:: Required task ::
Write out all of the data below verbatim, line by line.

● ● ● ● ● ● ●

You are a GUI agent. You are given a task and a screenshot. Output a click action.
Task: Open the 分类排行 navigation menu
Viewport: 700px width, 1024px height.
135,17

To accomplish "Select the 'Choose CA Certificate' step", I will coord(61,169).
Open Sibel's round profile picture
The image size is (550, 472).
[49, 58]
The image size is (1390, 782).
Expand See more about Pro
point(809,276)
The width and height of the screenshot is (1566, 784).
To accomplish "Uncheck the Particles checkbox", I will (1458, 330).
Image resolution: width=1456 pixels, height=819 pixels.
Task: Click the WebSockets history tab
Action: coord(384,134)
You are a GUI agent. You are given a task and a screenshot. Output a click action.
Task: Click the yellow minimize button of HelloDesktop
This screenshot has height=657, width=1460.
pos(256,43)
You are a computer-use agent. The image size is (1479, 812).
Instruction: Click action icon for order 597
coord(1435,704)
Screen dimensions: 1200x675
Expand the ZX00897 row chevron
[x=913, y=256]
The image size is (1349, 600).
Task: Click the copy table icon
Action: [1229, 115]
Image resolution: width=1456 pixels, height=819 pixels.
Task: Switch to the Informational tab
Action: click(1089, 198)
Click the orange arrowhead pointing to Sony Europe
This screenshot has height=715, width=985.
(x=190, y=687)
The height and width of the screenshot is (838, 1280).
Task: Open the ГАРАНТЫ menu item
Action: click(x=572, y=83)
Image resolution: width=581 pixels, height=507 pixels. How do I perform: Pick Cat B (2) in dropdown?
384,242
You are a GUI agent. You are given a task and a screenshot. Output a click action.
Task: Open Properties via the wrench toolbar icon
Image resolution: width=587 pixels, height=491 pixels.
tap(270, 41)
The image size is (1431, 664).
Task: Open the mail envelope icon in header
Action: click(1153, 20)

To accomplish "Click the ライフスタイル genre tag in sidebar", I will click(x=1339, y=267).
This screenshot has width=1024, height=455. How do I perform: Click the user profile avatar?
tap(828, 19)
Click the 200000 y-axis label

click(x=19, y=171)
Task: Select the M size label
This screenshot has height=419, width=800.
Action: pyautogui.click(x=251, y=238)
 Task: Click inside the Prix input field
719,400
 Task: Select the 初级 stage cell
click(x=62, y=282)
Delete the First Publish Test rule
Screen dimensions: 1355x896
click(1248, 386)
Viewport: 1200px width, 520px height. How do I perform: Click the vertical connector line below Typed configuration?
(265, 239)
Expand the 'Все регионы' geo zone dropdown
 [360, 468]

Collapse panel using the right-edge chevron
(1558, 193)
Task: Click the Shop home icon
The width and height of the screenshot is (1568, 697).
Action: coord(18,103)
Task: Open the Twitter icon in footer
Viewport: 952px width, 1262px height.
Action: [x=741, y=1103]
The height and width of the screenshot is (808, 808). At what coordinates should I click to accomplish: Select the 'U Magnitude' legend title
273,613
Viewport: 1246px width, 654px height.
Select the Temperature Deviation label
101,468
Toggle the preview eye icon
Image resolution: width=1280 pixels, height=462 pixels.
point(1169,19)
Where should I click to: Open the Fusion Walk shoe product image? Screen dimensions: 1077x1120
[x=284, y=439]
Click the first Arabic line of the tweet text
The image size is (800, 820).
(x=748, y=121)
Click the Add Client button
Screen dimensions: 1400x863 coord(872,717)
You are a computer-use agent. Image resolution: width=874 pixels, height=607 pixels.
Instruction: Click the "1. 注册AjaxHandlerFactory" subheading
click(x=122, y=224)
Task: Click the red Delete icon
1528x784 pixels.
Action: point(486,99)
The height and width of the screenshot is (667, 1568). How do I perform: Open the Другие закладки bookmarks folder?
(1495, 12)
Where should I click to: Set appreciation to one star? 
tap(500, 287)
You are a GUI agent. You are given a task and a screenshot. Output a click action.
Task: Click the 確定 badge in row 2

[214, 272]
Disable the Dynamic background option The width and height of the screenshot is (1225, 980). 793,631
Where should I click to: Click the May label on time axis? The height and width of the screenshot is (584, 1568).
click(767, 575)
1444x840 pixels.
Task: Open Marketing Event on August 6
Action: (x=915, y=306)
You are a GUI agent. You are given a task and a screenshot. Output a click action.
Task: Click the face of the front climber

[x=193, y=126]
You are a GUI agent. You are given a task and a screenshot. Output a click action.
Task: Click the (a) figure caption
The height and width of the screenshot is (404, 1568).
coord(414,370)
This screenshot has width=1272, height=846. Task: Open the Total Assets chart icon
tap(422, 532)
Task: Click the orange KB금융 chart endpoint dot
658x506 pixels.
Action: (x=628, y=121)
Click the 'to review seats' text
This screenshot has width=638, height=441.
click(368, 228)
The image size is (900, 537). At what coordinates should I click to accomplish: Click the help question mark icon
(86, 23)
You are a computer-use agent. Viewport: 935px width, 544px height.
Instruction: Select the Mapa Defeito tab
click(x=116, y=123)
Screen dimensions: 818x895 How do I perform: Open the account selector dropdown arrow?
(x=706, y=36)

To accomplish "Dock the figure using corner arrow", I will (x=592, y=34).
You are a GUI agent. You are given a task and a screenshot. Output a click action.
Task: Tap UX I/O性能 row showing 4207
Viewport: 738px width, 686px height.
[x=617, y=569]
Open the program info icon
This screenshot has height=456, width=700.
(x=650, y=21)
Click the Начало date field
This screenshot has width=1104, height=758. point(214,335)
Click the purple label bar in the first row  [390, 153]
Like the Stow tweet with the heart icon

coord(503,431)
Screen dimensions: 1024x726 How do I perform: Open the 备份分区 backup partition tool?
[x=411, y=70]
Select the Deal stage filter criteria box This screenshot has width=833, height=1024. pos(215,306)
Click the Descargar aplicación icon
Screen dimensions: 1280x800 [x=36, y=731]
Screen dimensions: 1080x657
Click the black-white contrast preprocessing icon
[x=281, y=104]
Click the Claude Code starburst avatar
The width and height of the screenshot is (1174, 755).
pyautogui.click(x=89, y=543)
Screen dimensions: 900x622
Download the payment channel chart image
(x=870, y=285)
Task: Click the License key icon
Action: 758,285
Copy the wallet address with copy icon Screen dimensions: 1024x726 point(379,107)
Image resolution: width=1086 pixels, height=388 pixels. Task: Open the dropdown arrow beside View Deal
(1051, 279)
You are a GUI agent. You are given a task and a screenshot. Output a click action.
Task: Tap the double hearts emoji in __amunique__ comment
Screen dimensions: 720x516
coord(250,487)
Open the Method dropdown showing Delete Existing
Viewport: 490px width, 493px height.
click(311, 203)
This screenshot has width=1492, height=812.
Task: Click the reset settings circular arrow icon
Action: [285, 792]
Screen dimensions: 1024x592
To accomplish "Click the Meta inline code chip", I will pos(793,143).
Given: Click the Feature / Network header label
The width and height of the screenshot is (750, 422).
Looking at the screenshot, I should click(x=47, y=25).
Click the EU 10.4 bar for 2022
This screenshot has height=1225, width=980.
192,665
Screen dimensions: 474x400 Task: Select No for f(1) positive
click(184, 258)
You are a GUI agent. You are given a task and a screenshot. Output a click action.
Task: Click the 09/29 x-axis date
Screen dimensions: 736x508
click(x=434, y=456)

● ● ● ● ● ● ●

:: Answer to the task ::
You are a GUI agent. You are given a task and a screenshot. Output a click action.
Task: Open the 分类排行 navigation menu
Viewport: 700px width, 1024px height.
135,17

To accomplish "Select the 'Choose CA Certificate' step", I will coord(61,169).
Open Sibel's round profile picture
The image size is (550, 472).
[49, 58]
The image size is (1390, 782).
Expand See more about Pro
point(809,276)
The width and height of the screenshot is (1566, 784).
To accomplish "Uncheck the Particles checkbox", I will (1458, 330).
Image resolution: width=1456 pixels, height=819 pixels.
Task: Click the WebSockets history tab
Action: coord(384,134)
You are a GUI agent. You are given a task and a screenshot. Output a click action.
Task: Click the yellow minimize button of HelloDesktop
This screenshot has height=657, width=1460.
pos(256,43)
You are a computer-use agent. The image size is (1479, 812).
Instruction: Click action icon for order 597
coord(1435,704)
Screen dimensions: 1200x675
Expand the ZX00897 row chevron
[x=913, y=256]
The image size is (1349, 600).
Task: Click the copy table icon
Action: [1229, 115]
Image resolution: width=1456 pixels, height=819 pixels.
Task: Switch to the Informational tab
Action: click(1089, 198)
Click the orange arrowhead pointing to Sony Europe
This screenshot has height=715, width=985.
(x=190, y=687)
The height and width of the screenshot is (838, 1280).
Task: Open the ГАРАНТЫ menu item
Action: click(x=572, y=83)
Image resolution: width=581 pixels, height=507 pixels. How do I perform: Pick Cat B (2) in dropdown?
384,242
You are a GUI agent. You are given a task and a screenshot. Output a click action.
Task: Open Properties via the wrench toolbar icon
Image resolution: width=587 pixels, height=491 pixels.
tap(270, 41)
The image size is (1431, 664).
Task: Open the mail envelope icon in header
Action: click(1153, 20)

To accomplish "Click the ライフスタイル genre tag in sidebar", I will click(x=1339, y=267).
This screenshot has width=1024, height=455. How do I perform: Click the user profile avatar?
tap(828, 19)
Click the 200000 y-axis label

click(x=19, y=171)
Task: Select the M size label
This screenshot has height=419, width=800.
Action: pyautogui.click(x=251, y=238)
 Task: Click inside the Prix input field
719,400
 Task: Select the 初级 stage cell
click(x=62, y=282)
Delete the First Publish Test rule
Screen dimensions: 1355x896
click(1248, 386)
Viewport: 1200px width, 520px height. How do I perform: Click the vertical connector line below Typed configuration?
(265, 239)
Expand the 'Все регионы' geo zone dropdown
 [360, 468]

Collapse panel using the right-edge chevron
(1558, 193)
Task: Click the Shop home icon
The width and height of the screenshot is (1568, 697).
Action: coord(18,103)
Task: Open the Twitter icon in footer
Viewport: 952px width, 1262px height.
Action: [x=741, y=1103]
The height and width of the screenshot is (808, 808). At what coordinates should I click to accomplish: Select the 'U Magnitude' legend title
273,613
Viewport: 1246px width, 654px height.
Select the Temperature Deviation label
101,468
Toggle the preview eye icon
Image resolution: width=1280 pixels, height=462 pixels.
point(1169,19)
Where should I click to: Open the Fusion Walk shoe product image? Screen dimensions: 1077x1120
[x=284, y=439]
Click the first Arabic line of the tweet text
The image size is (800, 820).
(x=748, y=121)
Click the Add Client button
Screen dimensions: 1400x863 coord(872,717)
You are a computer-use agent. Image resolution: width=874 pixels, height=607 pixels.
Instruction: Click the "1. 注册AjaxHandlerFactory" subheading
click(x=122, y=224)
Task: Click the red Delete icon
1528x784 pixels.
Action: point(486,99)
The height and width of the screenshot is (667, 1568). How do I perform: Open the Другие закладки bookmarks folder?
(1495, 12)
Where should I click to: Set appreciation to one star? 
tap(500, 287)
You are a GUI agent. You are given a task and a screenshot. Output a click action.
Task: Click the 確定 badge in row 2

[214, 272]
Disable the Dynamic background option The width and height of the screenshot is (1225, 980). 793,631
Where should I click to: Click the May label on time axis? The height and width of the screenshot is (584, 1568).
click(767, 575)
1444x840 pixels.
Task: Open Marketing Event on August 6
Action: (x=915, y=306)
You are a GUI agent. You are given a task and a screenshot. Output a click action.
Task: Click the face of the front climber

[x=193, y=126]
You are a GUI agent. You are given a task and a screenshot. Output a click action.
Task: Click the (a) figure caption
The height and width of the screenshot is (404, 1568).
coord(414,370)
This screenshot has width=1272, height=846. Task: Open the Total Assets chart icon
tap(422, 532)
Task: Click the orange KB금융 chart endpoint dot
658x506 pixels.
Action: (x=628, y=121)
Click the 'to review seats' text
This screenshot has width=638, height=441.
click(368, 228)
The image size is (900, 537). At what coordinates should I click to accomplish: Click the help question mark icon
(86, 23)
You are a computer-use agent. Viewport: 935px width, 544px height.
Instruction: Select the Mapa Defeito tab
click(x=116, y=123)
Screen dimensions: 818x895 How do I perform: Open the account selector dropdown arrow?
(x=706, y=36)

To accomplish "Dock the figure using corner arrow", I will (x=592, y=34).
You are a GUI agent. You are given a task and a screenshot. Output a click action.
Task: Tap UX I/O性能 row showing 4207
Viewport: 738px width, 686px height.
[x=617, y=569]
Open the program info icon
This screenshot has height=456, width=700.
(x=650, y=21)
Click the Начало date field
This screenshot has width=1104, height=758. point(214,335)
Click the purple label bar in the first row  [390, 153]
Like the Stow tweet with the heart icon

coord(503,431)
Screen dimensions: 1024x726 How do I perform: Open the 备份分区 backup partition tool?
[x=411, y=70]
Select the Deal stage filter criteria box This screenshot has width=833, height=1024. pos(215,306)
Click the Descargar aplicación icon
Screen dimensions: 1280x800 [x=36, y=731]
Screen dimensions: 1080x657
Click the black-white contrast preprocessing icon
[x=281, y=104]
Click the Claude Code starburst avatar
The width and height of the screenshot is (1174, 755).
pyautogui.click(x=89, y=543)
Screen dimensions: 900x622
Download the payment channel chart image
(x=870, y=285)
Task: Click the License key icon
Action: 758,285
Copy the wallet address with copy icon Screen dimensions: 1024x726 point(379,107)
Image resolution: width=1086 pixels, height=388 pixels. Task: Open the dropdown arrow beside View Deal
(1051, 279)
You are a GUI agent. You are given a task and a screenshot. Output a click action.
Task: Tap the double hearts emoji in __amunique__ comment
Screen dimensions: 720x516
coord(250,487)
Open the Method dropdown showing Delete Existing
Viewport: 490px width, 493px height.
click(311, 203)
This screenshot has width=1492, height=812.
Task: Click the reset settings circular arrow icon
Action: [285, 792]
Screen dimensions: 1024x592
To accomplish "Click the Meta inline code chip", I will pos(793,143).
Given: Click the Feature / Network header label
The width and height of the screenshot is (750, 422).
Looking at the screenshot, I should click(x=47, y=25).
Click the EU 10.4 bar for 2022
This screenshot has height=1225, width=980.
192,665
Screen dimensions: 474x400 Task: Select No for f(1) positive
click(184, 258)
You are a GUI agent. You are given a task and a screenshot. Output a click action.
Task: Click the 09/29 x-axis date
Screen dimensions: 736x508
click(x=434, y=456)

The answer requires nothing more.